13.          La société romaine est maintenant stratifiée : patrices, populares, colons, esclaves. La lutte va s’engager entre ces classes sociales pour la prise du pouvoir. Jules César (100 av. J.C – 44 av. J.C) écrira son épopée contre Marc Antoine, Pompée et ses sympathisants poursuivis d’Egypte, en Africa, en Espagne. Il finira assassiné par les conjurés Longino et Brutus à Rome, le 15 mars 44 av. J.C.

Avant de quitter l’Africa pour l’Espagne en 46 av. J.C. il divisera le pays en Africa Ancienne avec Carthage relevée de ses cendres, l’Africa Nouvelle qui empiète sur le royaume Numide, pour punir Giuba I, descendant de Massinissa, qui avait choisi de s’unir aux pompéiens contre César, et la Cirénaique. Il nommera comme proconsul, son commandant Salluste.

Salluste écrira, durant sa retraite, l’histoire des guerres de Jugurtha, guerres commencées comme guerres de succession entre lui et ses frères, petits frères et cousins (Massinissa, fils de Gaia et neveu de Ezalce, Numides Massiles, aura une quarantaine d’enfants dont 3 cités par Salluste : Micipsa, Mastanabaal, et Gulussa. A la mort de Massinissa le royaume passe à Micipsa, le plus ancien. Micipsa aura deux enfants : Aderbaal et Jempsale I, et adoptera avant leur naissance Jugurtha, frère de Gauda et fils de Mastanabaal). A la mort de Micipsa, Jugurtha prétendit le royaume pour soi. Rome fera de tout pour empêcher ce Saddam Hussein ante litteram de prendre le pouvoir. La guerre se terminera sur trahison de son allié le roi de Maurétanie Bogud qui le livrera aux romains. Jugurtha mourra dans des conditions atroces à Rome.

14.          C’est Tacite qui nous dira de Tacfarinas de manière ambiguë, malgré ses critiques envers la dure politique expansionniste romaine. En réalité l’action de guerre de Tacfarinas, qui commença en l’an 17 apr.

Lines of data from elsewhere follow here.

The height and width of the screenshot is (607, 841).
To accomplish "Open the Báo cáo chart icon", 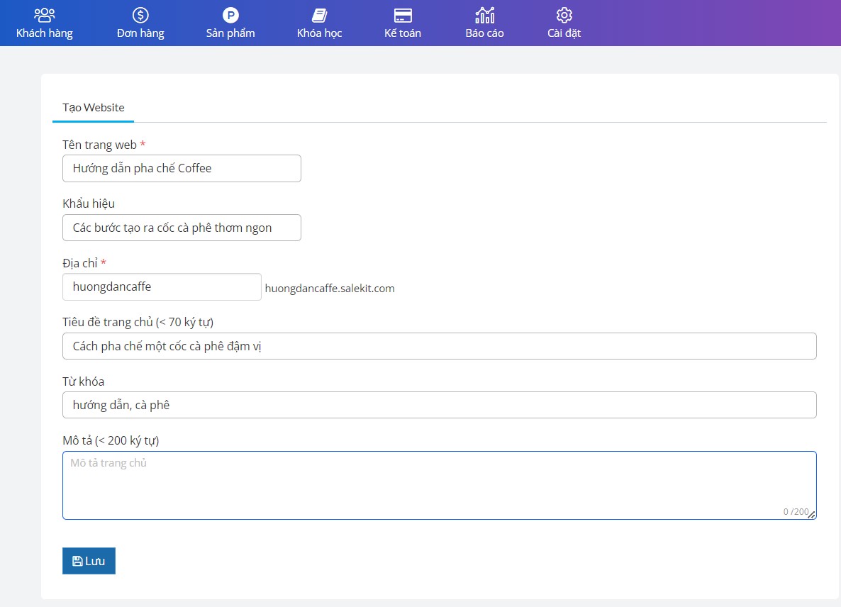I will [x=485, y=15].
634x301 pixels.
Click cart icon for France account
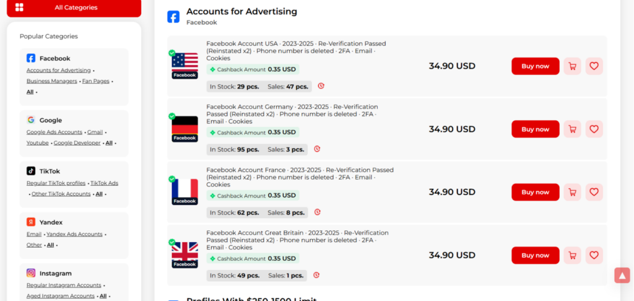click(572, 192)
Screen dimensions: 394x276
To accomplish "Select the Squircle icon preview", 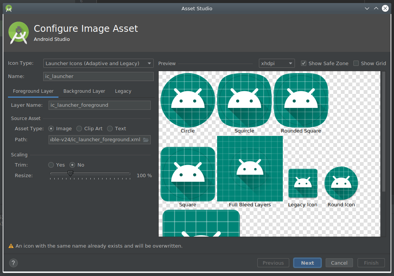I will (244, 100).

J.C, sous l’empire de Tibère, successeur d’Auguste, représente, après des décennies d’insurrections, une nouvelle ligne politique rendue possible à partir de la formation d’une coalition entre tribus berbères, regroupant Numides Massiles, Masésiles, Musulames, Gétules et Maures. Il meurt en Maurétanie, au cours d’une bataille contre les forces du proconsul d’Afrique Publius Cornelius Dolabella en 24 apr. J.-C. Le roi Juba II, aide Rome protectrice contre Tacfarinas. Il meurt la même année 24 apr. J.C. Son fils Ptolémée lui succèdera avec l’approbation de Rome.